[Stored dataset items]
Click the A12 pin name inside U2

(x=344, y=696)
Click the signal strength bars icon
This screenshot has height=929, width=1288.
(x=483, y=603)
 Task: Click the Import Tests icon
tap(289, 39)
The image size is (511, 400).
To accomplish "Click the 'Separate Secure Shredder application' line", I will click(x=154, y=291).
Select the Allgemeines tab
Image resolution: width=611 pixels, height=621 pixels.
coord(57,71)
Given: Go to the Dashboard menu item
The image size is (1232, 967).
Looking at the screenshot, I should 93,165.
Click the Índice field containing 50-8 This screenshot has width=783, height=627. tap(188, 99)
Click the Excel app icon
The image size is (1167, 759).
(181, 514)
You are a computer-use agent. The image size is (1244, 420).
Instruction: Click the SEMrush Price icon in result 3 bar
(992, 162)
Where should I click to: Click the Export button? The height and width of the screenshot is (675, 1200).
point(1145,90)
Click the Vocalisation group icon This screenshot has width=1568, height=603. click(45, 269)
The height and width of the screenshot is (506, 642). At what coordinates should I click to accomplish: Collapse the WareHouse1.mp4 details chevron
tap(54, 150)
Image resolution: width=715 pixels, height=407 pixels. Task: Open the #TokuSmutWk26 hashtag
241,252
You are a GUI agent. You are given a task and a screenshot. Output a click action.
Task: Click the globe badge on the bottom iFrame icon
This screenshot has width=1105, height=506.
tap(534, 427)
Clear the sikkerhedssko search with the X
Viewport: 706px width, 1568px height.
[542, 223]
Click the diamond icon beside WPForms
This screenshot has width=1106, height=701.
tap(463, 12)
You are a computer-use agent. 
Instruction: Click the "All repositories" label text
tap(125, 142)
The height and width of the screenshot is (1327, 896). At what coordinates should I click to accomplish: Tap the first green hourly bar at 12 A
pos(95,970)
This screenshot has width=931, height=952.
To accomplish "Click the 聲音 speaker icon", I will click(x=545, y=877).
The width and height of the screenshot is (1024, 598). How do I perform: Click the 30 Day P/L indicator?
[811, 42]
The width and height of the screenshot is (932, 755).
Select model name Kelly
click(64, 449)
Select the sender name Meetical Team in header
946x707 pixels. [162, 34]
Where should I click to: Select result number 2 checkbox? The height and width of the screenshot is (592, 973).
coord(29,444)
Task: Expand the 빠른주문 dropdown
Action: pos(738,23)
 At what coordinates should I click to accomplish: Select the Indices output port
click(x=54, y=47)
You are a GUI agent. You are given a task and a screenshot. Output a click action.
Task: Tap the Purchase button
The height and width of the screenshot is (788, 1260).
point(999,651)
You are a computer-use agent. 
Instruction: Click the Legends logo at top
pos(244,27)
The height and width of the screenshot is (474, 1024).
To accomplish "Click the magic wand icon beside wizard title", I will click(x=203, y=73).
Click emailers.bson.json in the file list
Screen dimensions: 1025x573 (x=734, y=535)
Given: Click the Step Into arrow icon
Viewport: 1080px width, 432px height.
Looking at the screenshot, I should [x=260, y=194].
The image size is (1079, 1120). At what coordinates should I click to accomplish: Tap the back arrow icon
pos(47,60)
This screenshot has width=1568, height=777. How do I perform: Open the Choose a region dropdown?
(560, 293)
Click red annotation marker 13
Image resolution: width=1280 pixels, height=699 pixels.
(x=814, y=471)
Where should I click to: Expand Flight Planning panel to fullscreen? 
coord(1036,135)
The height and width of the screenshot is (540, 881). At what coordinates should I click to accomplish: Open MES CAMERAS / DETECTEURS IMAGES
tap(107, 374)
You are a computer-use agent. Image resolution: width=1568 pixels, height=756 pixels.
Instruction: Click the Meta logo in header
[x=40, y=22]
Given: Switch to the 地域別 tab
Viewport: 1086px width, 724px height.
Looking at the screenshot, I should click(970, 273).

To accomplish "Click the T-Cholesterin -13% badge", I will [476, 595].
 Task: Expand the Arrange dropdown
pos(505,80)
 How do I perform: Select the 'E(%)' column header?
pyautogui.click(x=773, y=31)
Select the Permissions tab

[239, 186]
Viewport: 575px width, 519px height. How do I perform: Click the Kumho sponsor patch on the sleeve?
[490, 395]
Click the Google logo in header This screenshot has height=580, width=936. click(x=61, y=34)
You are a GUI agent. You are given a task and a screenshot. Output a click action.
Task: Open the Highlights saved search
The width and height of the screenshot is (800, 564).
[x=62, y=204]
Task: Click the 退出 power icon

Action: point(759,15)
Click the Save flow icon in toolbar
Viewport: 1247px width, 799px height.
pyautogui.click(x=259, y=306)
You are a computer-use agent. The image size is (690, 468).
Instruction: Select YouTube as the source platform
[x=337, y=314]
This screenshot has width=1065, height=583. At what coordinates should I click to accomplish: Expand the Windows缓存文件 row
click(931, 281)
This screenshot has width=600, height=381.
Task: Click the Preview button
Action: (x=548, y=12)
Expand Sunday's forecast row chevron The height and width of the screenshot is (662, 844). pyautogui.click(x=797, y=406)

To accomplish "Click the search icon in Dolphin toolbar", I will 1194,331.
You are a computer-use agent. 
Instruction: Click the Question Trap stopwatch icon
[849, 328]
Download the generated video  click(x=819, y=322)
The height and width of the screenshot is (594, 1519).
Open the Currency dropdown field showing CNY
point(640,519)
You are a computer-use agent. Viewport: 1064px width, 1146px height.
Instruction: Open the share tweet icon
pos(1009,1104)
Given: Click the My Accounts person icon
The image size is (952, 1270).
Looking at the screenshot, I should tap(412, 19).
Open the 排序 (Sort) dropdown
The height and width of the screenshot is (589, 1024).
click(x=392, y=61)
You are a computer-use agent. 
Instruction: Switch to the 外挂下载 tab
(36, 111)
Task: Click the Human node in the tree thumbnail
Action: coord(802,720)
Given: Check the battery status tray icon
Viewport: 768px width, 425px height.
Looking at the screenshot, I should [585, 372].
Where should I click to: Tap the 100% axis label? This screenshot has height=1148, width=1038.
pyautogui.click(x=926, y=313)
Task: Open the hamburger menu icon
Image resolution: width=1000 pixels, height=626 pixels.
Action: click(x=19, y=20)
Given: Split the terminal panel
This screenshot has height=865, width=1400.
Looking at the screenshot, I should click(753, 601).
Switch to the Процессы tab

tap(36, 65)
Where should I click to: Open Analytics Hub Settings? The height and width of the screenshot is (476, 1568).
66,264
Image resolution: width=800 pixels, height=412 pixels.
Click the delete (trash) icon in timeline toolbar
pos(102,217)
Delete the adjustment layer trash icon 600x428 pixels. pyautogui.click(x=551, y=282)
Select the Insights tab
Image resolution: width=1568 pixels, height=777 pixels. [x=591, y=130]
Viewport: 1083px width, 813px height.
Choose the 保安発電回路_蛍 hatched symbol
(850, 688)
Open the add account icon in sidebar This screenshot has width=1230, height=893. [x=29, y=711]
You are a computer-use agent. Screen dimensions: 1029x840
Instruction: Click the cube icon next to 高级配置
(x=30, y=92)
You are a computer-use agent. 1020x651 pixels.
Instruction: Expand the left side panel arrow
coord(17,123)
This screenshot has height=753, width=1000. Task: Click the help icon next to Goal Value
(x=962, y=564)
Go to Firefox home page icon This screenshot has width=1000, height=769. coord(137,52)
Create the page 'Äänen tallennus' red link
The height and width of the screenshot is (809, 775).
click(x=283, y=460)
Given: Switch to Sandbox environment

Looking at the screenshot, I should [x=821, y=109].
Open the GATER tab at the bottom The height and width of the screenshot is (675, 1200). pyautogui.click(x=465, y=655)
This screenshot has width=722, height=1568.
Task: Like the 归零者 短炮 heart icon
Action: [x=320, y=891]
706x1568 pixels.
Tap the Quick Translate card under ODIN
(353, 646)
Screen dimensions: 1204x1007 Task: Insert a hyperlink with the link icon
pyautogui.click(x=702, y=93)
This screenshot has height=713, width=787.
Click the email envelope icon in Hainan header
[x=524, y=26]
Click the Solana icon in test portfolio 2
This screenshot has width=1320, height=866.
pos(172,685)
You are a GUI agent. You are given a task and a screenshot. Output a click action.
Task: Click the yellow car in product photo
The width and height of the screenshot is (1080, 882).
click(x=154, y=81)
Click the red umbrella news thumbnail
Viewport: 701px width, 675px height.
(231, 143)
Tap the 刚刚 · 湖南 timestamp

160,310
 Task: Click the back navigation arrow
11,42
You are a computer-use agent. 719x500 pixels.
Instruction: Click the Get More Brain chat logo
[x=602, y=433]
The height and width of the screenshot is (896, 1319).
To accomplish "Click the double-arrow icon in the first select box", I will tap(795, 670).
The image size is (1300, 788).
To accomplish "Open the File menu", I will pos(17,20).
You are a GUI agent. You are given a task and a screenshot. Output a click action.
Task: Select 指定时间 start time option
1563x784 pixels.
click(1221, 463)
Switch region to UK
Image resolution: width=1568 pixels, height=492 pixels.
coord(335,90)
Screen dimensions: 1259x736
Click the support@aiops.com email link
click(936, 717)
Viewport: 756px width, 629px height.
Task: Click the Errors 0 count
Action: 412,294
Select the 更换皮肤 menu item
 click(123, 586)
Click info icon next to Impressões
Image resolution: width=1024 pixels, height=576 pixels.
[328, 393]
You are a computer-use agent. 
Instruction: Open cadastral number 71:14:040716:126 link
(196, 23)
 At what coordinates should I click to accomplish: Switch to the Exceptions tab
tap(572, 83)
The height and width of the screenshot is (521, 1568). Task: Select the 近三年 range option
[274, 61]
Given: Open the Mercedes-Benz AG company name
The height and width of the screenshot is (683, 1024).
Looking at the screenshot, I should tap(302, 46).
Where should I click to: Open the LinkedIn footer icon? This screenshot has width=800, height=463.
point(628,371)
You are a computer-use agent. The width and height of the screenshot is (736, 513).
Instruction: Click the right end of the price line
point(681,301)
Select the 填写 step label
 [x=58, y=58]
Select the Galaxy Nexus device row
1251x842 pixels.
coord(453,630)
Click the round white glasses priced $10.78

▶ _HOW TO COMPLETE THIS TASK_
Copy out the lines above word for word, stopping after the line containing "The image size is (511, 400).".

▶ _ANSWER BOX_
Click the A12 pin name inside U2

(x=344, y=696)
Click the signal strength bars icon
This screenshot has height=929, width=1288.
(x=483, y=603)
 Task: Click the Import Tests icon
tap(289, 39)
The image size is (511, 400).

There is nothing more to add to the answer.